SUPPLIED DATA:
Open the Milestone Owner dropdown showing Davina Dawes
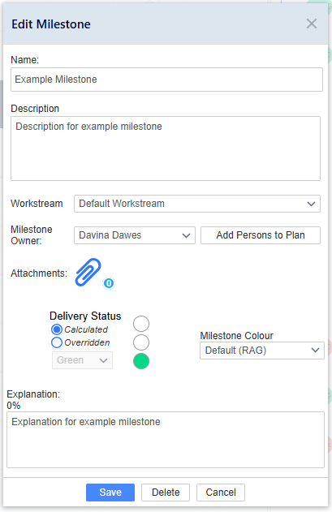 pos(135,235)
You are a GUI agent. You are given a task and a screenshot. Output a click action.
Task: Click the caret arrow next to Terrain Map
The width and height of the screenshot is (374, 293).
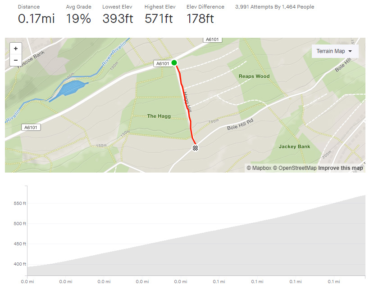coord(350,51)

REQUIREMENT:
Reproduce the data above word for word and omit the images.

FINISHED EXERCISE:
Open the Milestone Owner dropdown showing Davina Dawes
 pos(135,235)
You are a GUI agent. You are given a task and a screenshot. Output a click action.
Task: Click the caret arrow next to Terrain Map
The width and height of the screenshot is (374, 293).
coord(350,51)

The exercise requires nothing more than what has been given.